In brief: Two recent decisions have considered the circumstances in which directors can inspect the books and records of a company in receivership, and the basis on which receivers can prevent this. Partner Philip Blaxill (view CV) and Lawyer Aparna Nanayakkara report.

How does it affect you?

  • The appointment of a receiver under a security interest given by a company does not strip the directors of all their powers and duties. Directors can act, but only in a way that does not threaten the interests of the security holder (ie the lender).
  • Consequently, directors have a right to inspect books and records of a company in receivership.
  • However, a director will not be permitted to inspect the books and records of a company if it would impede the receivers in the proper exercise of their functions, or will impinge prejudicially upon the security holder's position by threatening the assets that are subject to the security interest.
  • A receiver can claim legal professional privilege over documents relating to legal advice given to them in their capacity as receiver of a company, preventing the company and its directors from inspecting the documents. However, the court will require detailed evidence to support the claim of privilege.

The Oswal decision

Mr Oswal was a director of Burrup Fertilisers Pty Ltd (receivers and managers appointed) (the company). He sought orders permitting him to inspect several categories of the company's books and records under both the Corporations Act 2001 (Cth) and the general law. At first instance1, Mr Oswal was successful in gaining access regarding some, but not all, categories of documents.

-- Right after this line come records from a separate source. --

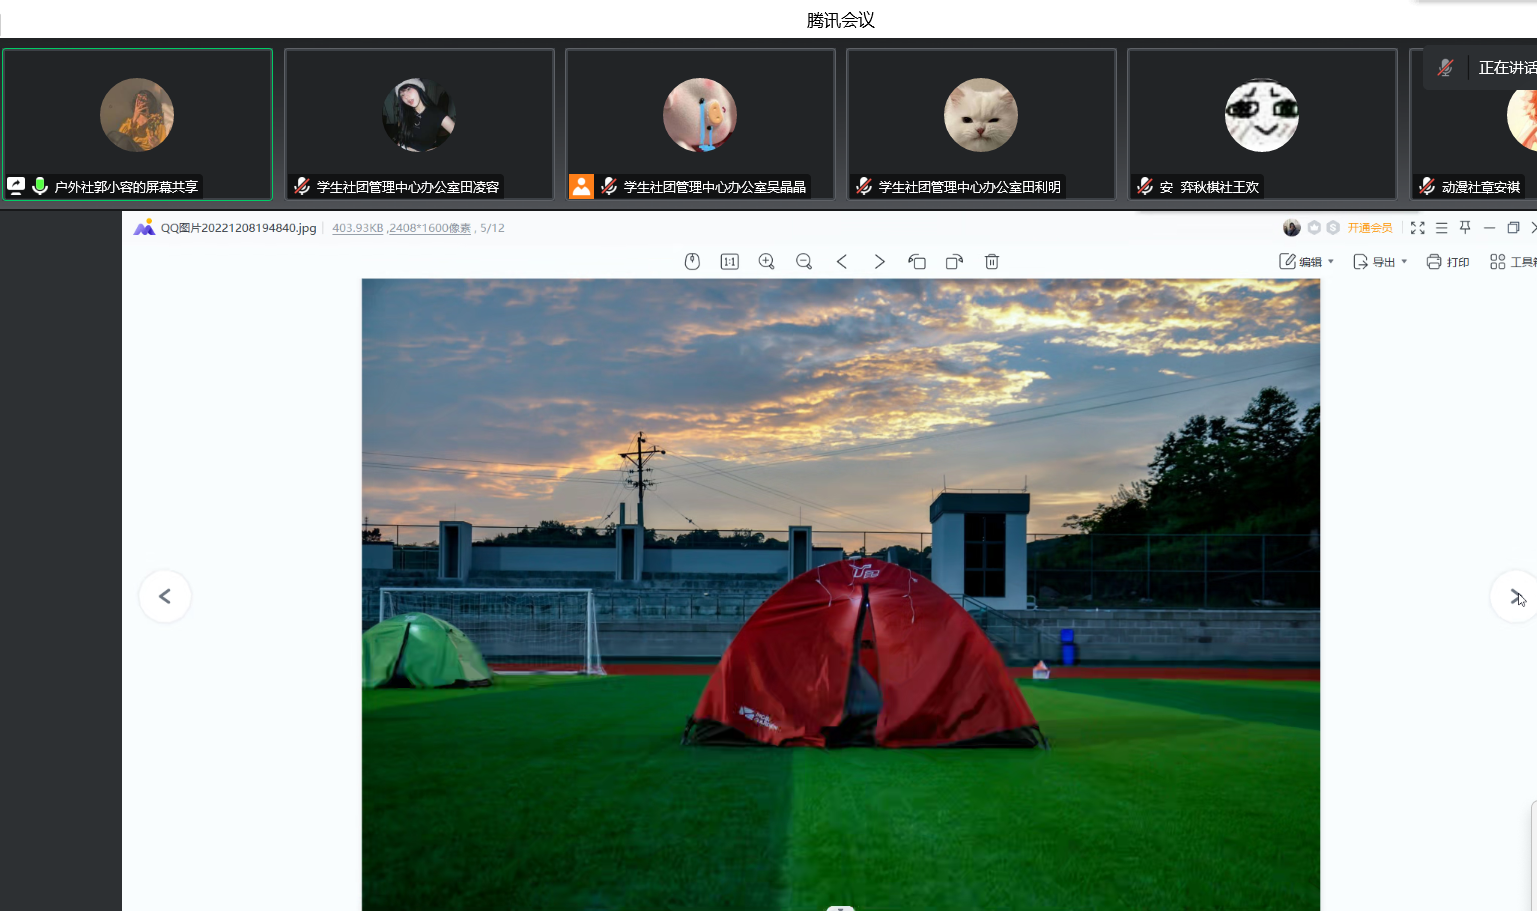Rotate the image counterclockwise
1537x911 pixels.
coord(917,262)
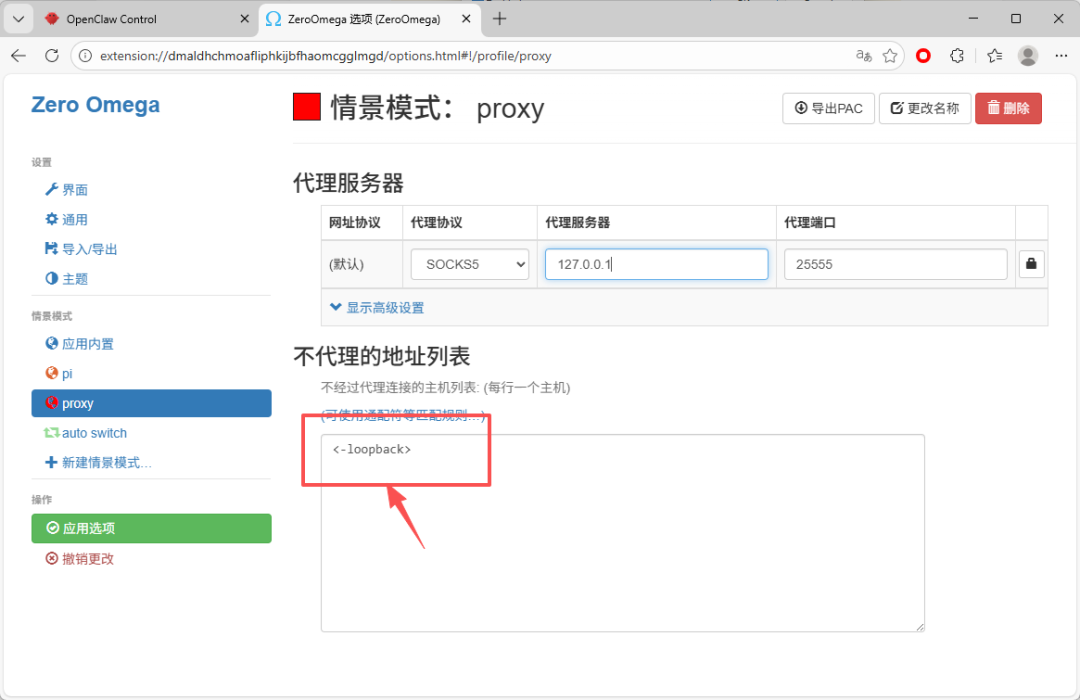The image size is (1080, 700).
Task: Open the SOCKS5 protocol dropdown
Action: pyautogui.click(x=469, y=263)
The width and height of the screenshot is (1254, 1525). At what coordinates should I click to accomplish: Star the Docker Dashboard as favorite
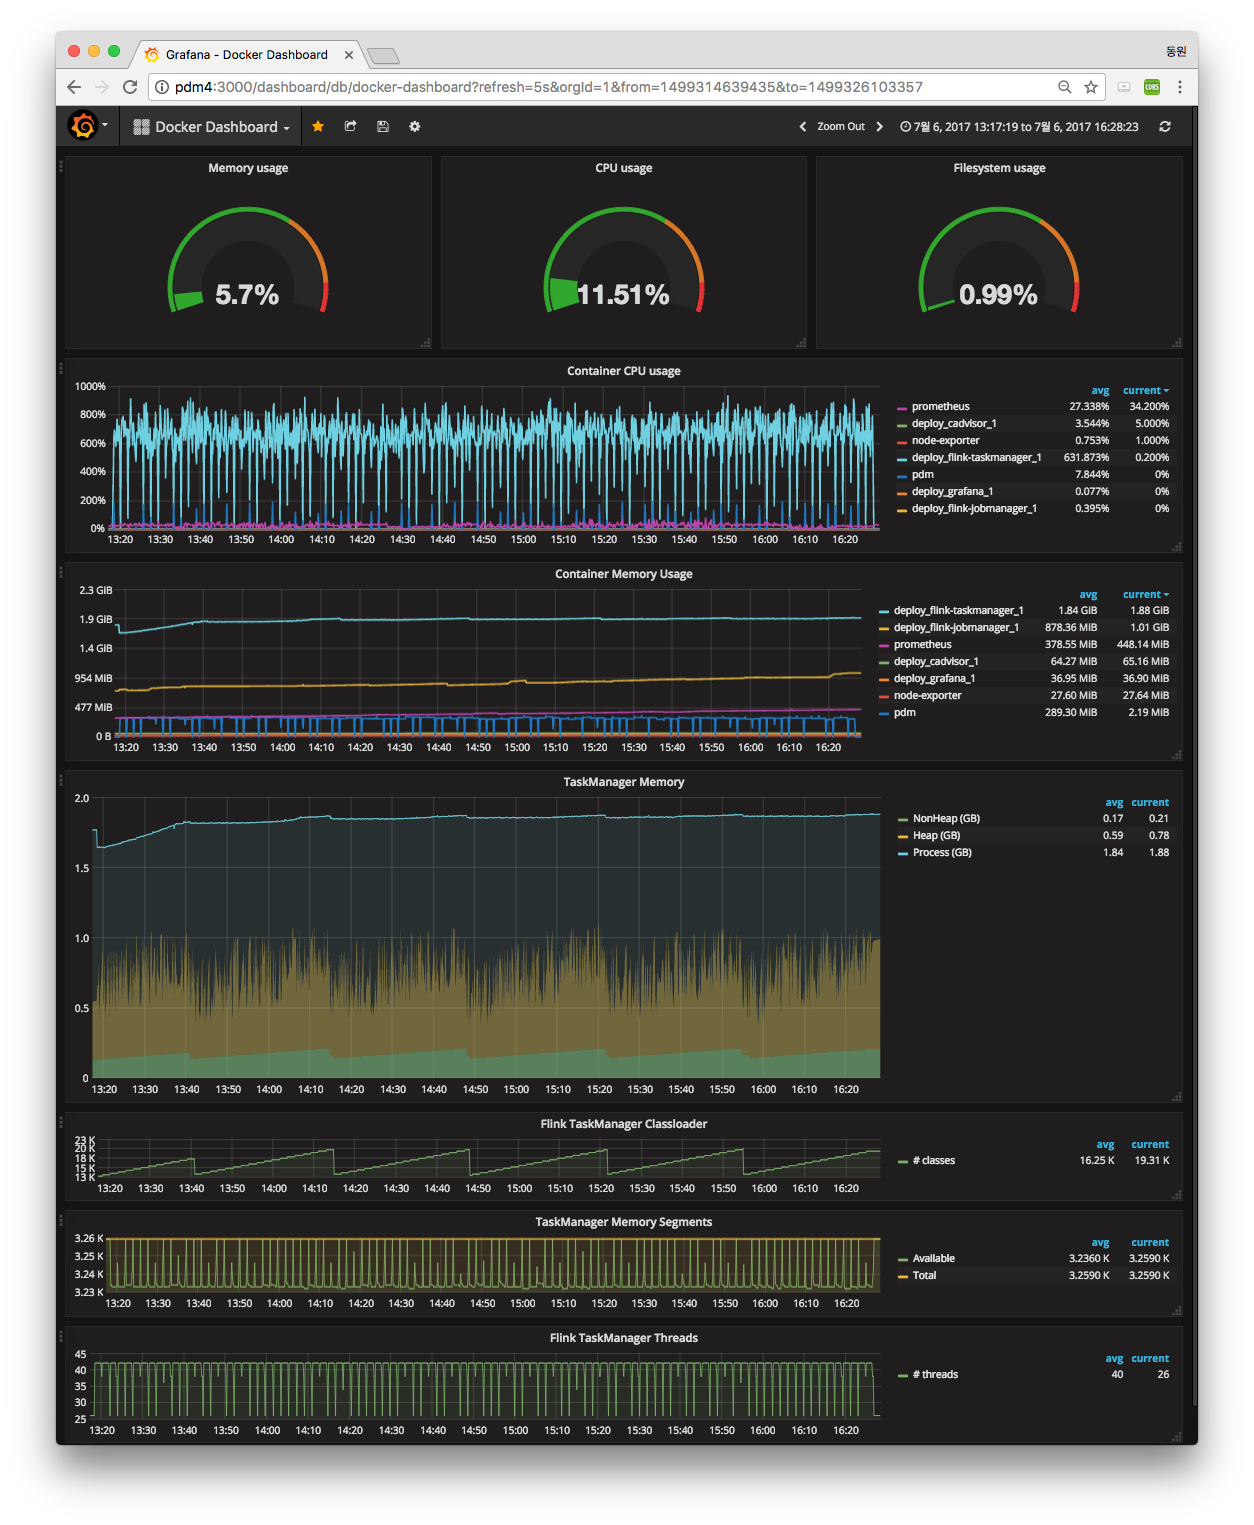tap(318, 126)
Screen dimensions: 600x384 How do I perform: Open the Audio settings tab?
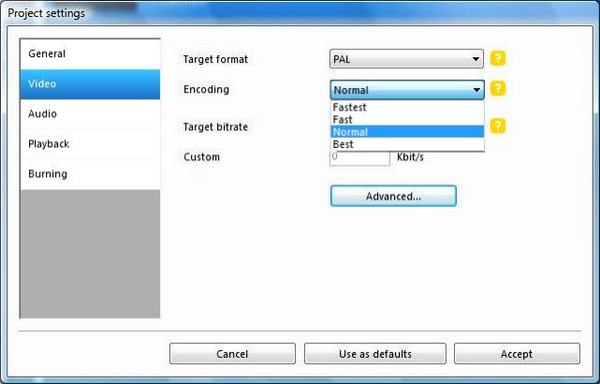tap(90, 114)
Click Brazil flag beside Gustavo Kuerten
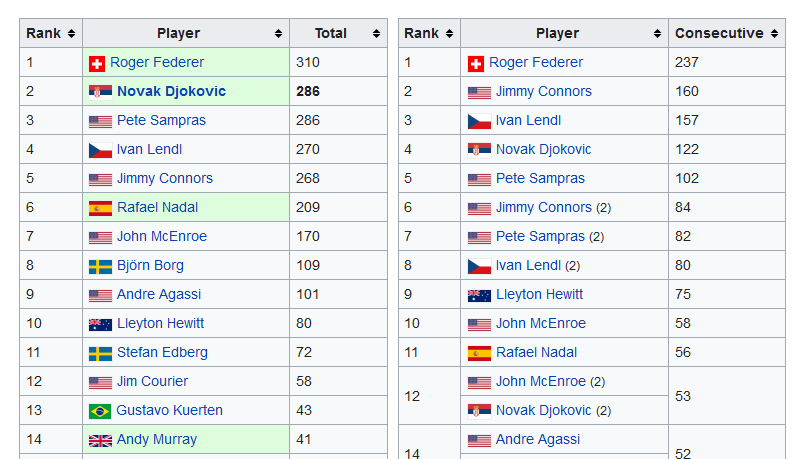The width and height of the screenshot is (805, 459). click(x=100, y=411)
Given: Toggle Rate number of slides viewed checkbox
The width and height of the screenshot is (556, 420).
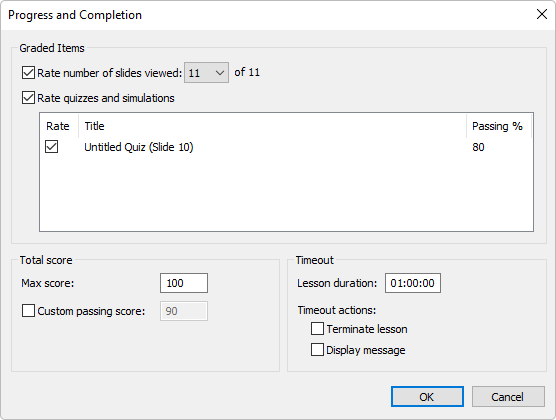Looking at the screenshot, I should click(x=28, y=72).
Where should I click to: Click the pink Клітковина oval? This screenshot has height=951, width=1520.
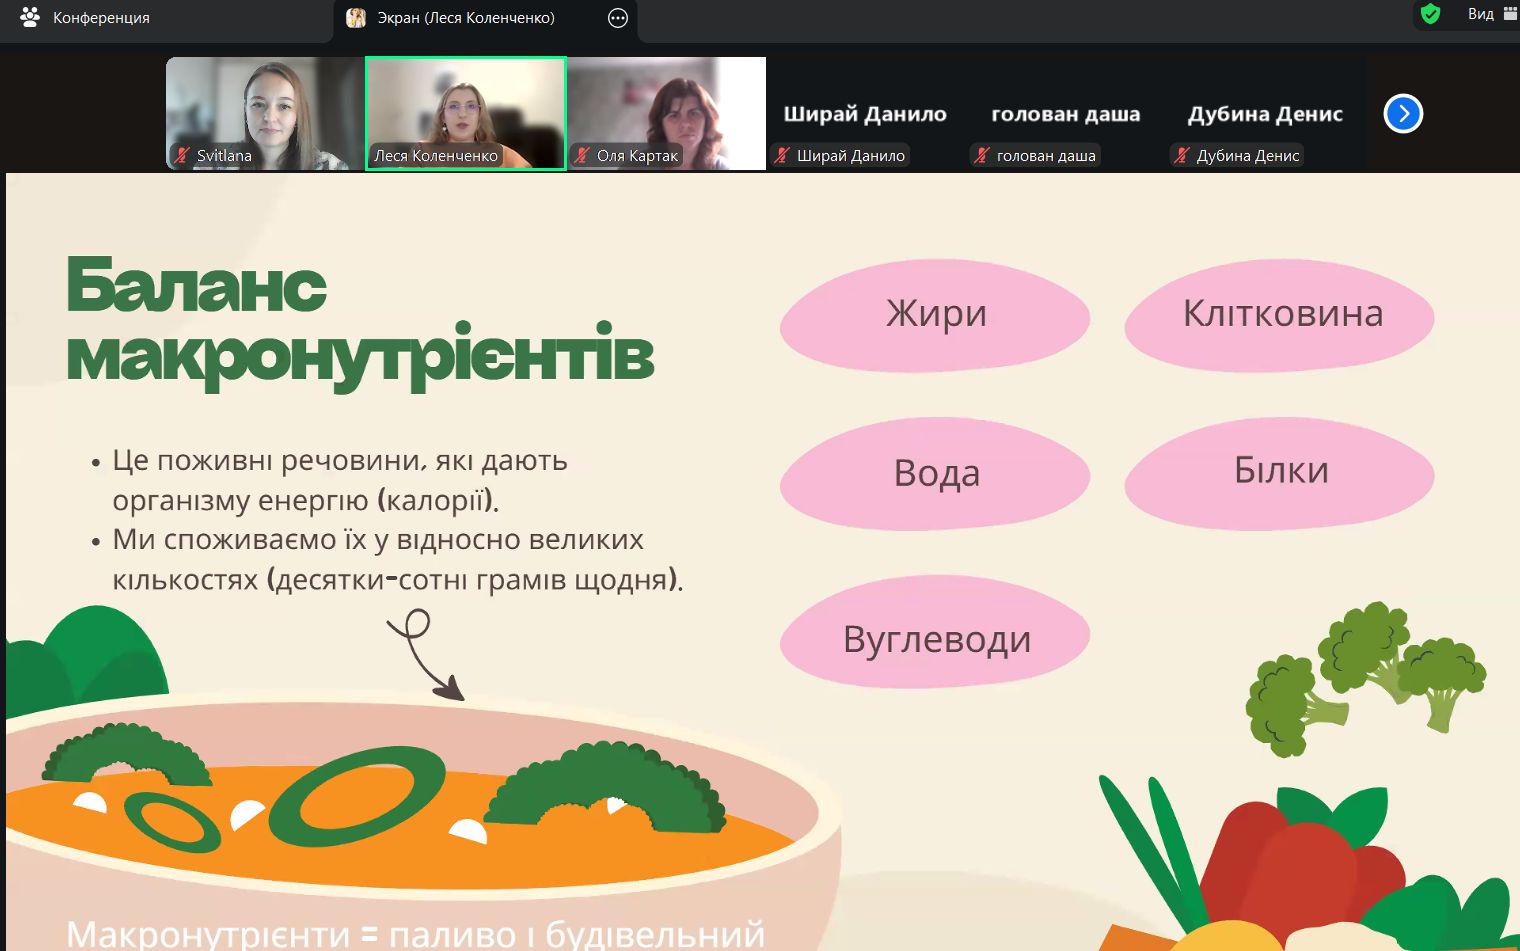click(1280, 315)
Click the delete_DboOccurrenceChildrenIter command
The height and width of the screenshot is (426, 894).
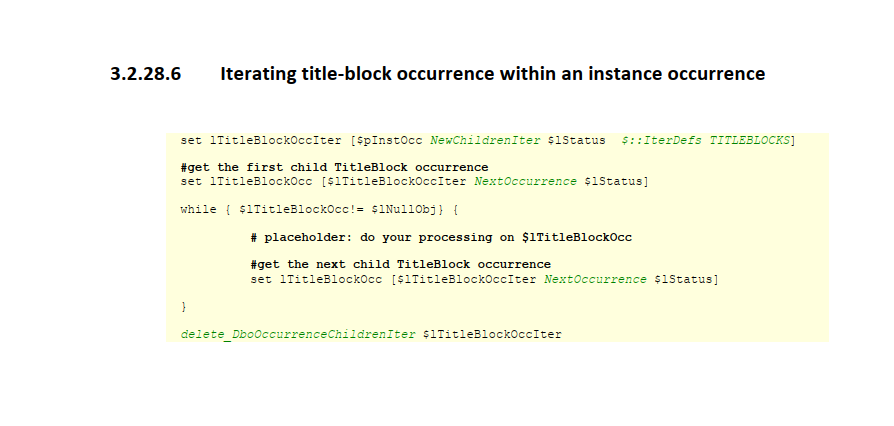[298, 334]
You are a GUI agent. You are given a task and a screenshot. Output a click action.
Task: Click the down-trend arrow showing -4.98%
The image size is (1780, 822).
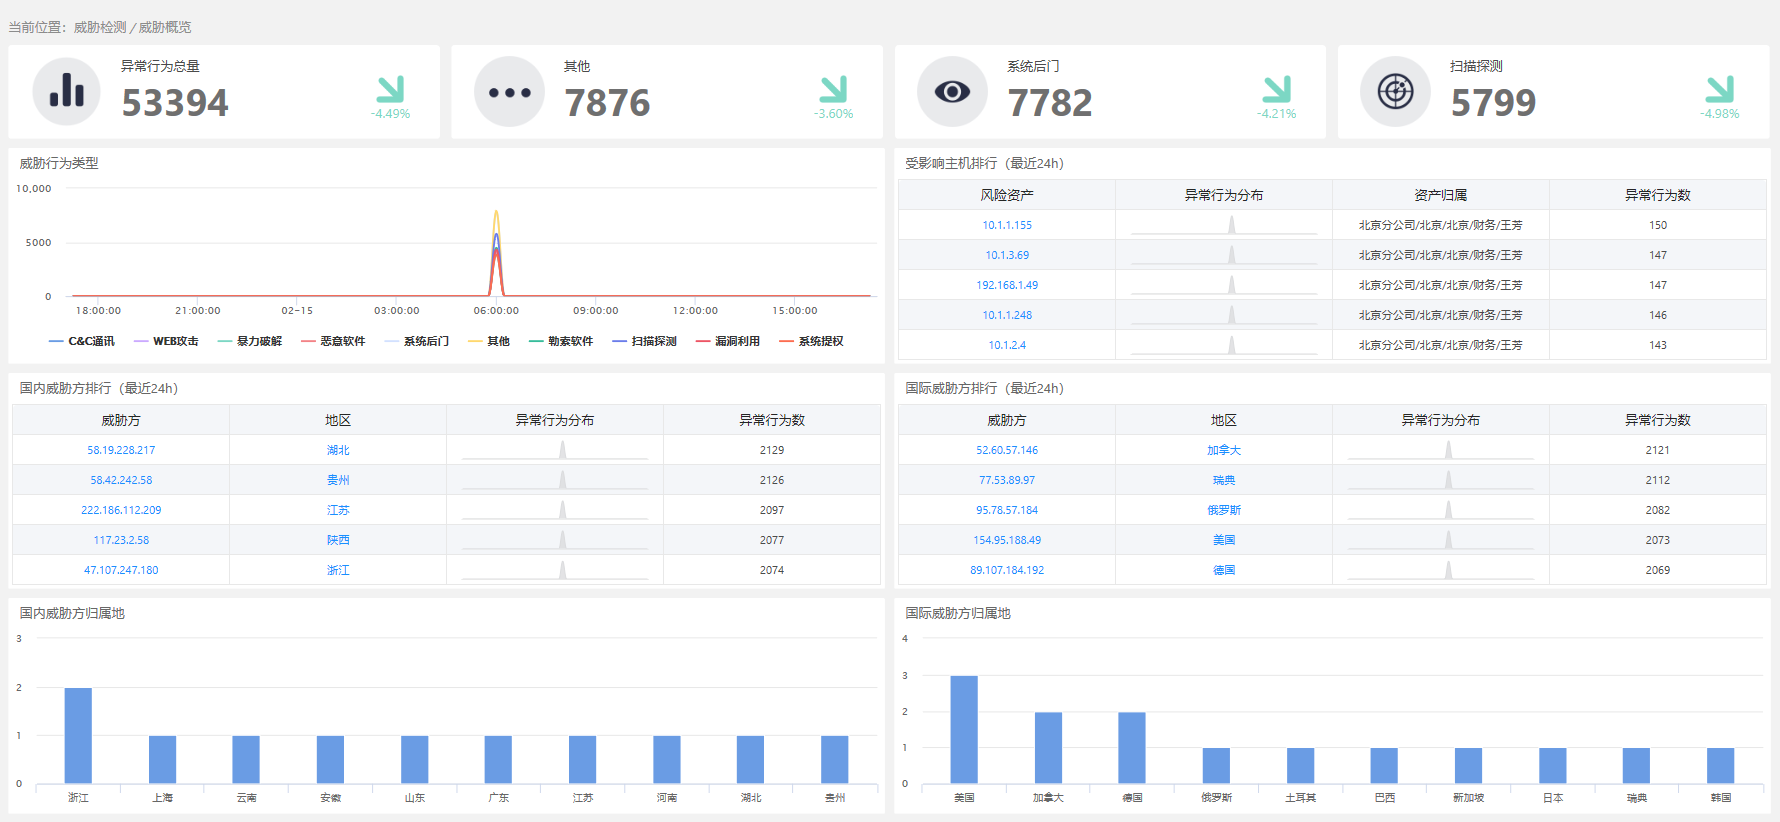pos(1719,90)
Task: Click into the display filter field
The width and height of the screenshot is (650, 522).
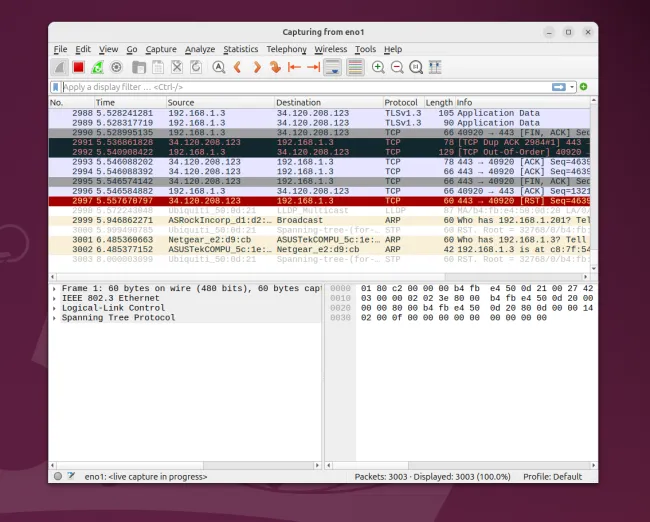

Where a receiver is in control of a company, the receiver is entitled to the possession of its books and records, by virtue of the proprietary interests of the security holder (ie the lender); the receiver has no legal entitlement to the documents. The entitlement to possession enables the receiver to fulfil the role of administering the company and realising the assets so as to repay or reduce the debt to the security holder, but the entitlement to possession is not necessarily exclusive.

On appeal2, Mr Oswal did not challenge the findings of the first-instance judge in relation to his rights to inspection under the Corporations Act. The appeal focused on the general law rights of directors to inspect documents. The documents that were the subject of the appeal were created or received after the date the receivers were appointed, and included categories of documents that concerned actions taken, or might be taken, by the receivers regarding the assets that were the subject of the receivership.

The Court of Appeal upheld the decision of the first-instance judge, dismissing Mr Oswal's appeal and denying him access to certain categories of documents. The court noted that a director has a common law right to inspect documents of the company so that they may properly perform their duties. However, Mr Oswal did not have the right to inspect categories of documents that concerned the potential sales by the receivers of the company's assets or shares. Allowing him to inspect these documents could have threatened the proper administration of the receivership, or jeopardised the assets that were the subject of the charge under which the receivers were appointed, in circumstances where there was no suggestion they were conducting the receivership improperly.

The court commented that the relevant principle regarding the powers of a director in receivership is not that a director cannot do anything unless the receiver consents, but that the director has residual powers. These include the power to challenge the appointment of the receivers in the name of the company and to bring proceedings in the name of the company, provided that, in the course of the proceedings they institute, the directors do nothing that, in any way, threatens the lender's interests.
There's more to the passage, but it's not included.